Part X of the Bill sets out conditions for the transfer of personal data abroad, including mechanisms such as an adequacy assessment, ad-hoc or standardised safeguards, explicit data subject consent, prevailing data subject interests, and legitimate interests. The Commission would also have the authority to request information on transfers and that organisations evidence appropriate safeguards, as well as to prohibit transfers and to regulate onward data transfers beyond the initial recipient.
The NDPR also applies to employers.
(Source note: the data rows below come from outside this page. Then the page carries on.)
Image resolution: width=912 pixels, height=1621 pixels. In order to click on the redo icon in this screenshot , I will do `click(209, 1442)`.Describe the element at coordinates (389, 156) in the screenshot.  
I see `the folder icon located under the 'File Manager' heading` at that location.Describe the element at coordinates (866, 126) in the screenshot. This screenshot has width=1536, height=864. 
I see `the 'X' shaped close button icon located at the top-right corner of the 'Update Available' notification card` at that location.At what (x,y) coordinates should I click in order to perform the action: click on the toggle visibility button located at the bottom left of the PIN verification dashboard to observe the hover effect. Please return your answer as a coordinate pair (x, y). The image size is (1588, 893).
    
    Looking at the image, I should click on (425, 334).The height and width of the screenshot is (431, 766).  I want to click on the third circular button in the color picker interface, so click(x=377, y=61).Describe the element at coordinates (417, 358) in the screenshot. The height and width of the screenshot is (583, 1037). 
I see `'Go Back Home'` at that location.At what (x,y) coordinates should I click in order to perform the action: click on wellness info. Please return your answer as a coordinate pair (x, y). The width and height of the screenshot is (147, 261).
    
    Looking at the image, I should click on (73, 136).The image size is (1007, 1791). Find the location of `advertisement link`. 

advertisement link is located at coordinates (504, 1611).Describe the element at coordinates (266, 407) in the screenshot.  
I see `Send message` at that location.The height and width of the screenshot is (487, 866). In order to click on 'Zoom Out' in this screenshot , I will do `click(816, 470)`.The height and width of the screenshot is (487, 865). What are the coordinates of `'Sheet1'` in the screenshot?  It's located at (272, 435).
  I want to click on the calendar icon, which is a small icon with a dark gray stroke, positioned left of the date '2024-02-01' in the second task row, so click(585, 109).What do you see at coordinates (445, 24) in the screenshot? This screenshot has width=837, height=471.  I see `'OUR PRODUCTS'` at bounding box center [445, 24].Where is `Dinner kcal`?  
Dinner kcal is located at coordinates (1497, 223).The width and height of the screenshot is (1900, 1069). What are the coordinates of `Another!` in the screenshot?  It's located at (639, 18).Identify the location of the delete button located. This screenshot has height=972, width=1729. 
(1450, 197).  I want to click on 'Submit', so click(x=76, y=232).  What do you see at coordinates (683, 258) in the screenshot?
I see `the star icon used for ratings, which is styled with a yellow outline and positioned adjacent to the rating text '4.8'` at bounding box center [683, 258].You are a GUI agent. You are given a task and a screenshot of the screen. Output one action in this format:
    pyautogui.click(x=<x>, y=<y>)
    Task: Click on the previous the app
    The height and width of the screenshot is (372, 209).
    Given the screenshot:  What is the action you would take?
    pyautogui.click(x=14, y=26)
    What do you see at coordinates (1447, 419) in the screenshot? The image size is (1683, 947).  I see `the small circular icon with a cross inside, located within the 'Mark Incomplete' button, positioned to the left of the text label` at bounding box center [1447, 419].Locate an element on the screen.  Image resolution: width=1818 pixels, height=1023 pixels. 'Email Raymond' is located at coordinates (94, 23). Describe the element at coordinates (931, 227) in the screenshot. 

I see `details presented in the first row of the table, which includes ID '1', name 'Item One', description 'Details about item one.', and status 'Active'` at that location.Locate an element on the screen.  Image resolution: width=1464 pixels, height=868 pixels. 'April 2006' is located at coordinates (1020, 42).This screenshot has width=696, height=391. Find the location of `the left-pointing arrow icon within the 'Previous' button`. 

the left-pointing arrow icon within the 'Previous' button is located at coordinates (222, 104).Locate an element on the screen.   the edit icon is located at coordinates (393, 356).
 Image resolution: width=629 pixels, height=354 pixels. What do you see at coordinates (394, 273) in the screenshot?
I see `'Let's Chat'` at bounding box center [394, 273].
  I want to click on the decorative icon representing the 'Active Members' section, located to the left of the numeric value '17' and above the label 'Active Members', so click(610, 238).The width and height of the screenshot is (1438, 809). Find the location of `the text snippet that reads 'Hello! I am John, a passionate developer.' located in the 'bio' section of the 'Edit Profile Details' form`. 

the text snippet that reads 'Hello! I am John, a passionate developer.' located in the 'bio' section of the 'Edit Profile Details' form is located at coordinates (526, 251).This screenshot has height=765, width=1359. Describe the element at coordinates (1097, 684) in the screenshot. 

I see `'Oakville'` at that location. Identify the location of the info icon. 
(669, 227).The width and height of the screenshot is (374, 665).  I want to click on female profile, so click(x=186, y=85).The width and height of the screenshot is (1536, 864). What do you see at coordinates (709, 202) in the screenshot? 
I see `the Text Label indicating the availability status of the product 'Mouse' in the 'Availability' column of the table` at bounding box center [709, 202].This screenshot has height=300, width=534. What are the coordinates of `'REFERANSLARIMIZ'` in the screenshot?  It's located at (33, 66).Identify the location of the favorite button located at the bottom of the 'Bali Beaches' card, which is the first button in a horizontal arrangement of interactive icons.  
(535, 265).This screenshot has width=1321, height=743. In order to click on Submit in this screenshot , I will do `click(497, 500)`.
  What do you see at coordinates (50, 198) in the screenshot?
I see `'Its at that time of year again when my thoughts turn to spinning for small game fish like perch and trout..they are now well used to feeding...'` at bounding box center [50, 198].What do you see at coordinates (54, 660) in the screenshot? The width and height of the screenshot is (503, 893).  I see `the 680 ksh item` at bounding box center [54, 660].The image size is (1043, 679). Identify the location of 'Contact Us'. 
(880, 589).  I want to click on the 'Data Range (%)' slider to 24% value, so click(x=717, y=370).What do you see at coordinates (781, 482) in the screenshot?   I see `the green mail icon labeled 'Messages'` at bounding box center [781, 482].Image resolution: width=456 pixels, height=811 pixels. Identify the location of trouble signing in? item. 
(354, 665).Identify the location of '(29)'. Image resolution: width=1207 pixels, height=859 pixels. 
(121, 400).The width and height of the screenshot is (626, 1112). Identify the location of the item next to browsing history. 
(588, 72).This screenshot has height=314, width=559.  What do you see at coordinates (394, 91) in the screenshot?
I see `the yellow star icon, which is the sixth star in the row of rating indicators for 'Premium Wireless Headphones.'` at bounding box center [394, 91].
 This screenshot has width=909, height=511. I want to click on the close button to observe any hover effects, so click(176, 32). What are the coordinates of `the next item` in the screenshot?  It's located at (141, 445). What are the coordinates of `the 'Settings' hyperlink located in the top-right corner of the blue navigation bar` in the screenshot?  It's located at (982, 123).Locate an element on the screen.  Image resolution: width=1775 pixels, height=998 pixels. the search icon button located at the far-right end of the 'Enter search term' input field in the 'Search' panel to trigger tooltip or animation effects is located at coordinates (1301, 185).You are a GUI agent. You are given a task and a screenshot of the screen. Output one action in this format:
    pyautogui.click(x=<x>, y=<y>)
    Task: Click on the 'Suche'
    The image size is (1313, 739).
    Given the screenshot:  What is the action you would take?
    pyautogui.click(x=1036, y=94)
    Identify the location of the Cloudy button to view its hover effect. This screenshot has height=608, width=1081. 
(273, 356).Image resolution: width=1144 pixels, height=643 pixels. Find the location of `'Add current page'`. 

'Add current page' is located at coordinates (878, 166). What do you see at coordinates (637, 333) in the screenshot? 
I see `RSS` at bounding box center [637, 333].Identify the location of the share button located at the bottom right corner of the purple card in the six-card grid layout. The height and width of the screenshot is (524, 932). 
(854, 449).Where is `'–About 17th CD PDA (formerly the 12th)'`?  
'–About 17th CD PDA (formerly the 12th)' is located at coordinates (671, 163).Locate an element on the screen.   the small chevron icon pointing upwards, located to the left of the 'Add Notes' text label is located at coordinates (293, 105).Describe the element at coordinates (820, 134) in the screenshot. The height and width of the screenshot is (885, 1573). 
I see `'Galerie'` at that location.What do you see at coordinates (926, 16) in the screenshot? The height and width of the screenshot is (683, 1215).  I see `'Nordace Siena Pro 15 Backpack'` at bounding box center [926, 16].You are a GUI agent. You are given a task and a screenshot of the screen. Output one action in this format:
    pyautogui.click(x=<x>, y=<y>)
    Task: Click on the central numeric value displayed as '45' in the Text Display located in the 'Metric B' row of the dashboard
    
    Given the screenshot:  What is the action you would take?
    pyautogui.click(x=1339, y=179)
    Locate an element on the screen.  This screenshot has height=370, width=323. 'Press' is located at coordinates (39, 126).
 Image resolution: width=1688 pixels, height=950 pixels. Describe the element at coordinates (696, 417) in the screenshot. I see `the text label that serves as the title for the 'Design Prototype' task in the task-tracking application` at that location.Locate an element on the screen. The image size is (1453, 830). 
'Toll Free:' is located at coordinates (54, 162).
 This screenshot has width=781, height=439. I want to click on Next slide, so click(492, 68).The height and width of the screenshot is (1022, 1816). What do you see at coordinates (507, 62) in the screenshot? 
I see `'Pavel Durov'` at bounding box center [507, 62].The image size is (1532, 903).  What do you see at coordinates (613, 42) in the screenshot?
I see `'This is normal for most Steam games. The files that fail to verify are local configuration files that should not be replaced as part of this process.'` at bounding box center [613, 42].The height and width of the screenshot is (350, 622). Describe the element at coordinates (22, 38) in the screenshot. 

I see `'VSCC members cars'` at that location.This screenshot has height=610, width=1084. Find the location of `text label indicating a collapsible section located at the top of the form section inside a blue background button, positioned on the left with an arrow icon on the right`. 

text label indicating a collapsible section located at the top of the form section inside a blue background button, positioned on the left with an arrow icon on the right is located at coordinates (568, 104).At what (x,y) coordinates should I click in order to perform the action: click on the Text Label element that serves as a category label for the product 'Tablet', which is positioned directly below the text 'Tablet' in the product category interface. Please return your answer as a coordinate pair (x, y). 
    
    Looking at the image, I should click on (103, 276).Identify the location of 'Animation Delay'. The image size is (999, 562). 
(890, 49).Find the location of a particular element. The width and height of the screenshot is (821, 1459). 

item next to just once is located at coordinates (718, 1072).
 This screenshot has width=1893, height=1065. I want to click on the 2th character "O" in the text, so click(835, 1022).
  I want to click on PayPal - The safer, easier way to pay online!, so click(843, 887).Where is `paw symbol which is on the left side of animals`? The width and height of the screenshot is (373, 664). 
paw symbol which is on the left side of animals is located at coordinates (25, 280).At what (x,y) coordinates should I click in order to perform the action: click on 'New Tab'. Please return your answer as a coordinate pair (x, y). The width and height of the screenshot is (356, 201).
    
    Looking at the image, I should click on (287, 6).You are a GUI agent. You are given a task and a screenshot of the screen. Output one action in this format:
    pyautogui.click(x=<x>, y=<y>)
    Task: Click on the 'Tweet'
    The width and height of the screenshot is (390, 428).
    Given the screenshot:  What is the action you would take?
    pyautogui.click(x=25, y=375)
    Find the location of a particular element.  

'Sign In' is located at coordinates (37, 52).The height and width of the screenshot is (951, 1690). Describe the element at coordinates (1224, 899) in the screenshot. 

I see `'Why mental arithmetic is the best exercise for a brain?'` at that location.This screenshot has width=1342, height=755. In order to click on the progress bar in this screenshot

Thus, they also have a duty to ensure that the data of employees are safe.
13.3. Data Retention
Section 38(1) of the Cybercrimes Act provides that a service provider shall keep all traffic data and subscriber information as may be prescribed by the relevant authority (responsible for the regulation of communication services in Nigeria), for the time being for a period of 2 years.
Non-compliance is an offence, punishable upon conviction with imprisonment for a term of not more than 3 years of fine not more than NGN 7 million (approx. €15,470) (Section 38(6) of the Cybercrimes Act).
14. OTHER SPECIFIC JURISDICTIONAL ISSUES
The Nigerian Cloud Computing Policy classifies data into the following categories:
- Official, Public or Non-Confidential Data: Refers to data publicly available and non-sensitive.
- Confidential, Routine Government Business Data: Includes health and financial information of natural person and is regarded as data of moderate sensitivity.
- Secret, Sensitive Government and Citizen Data: Applies to data of both natural and juridical persons. This data is classified as sensitive because its loss may be serious and have material effects on the data subject or related entities.
- Classified or National Security Information: This data is considered sensitive to national security and thus requires additional safeguards.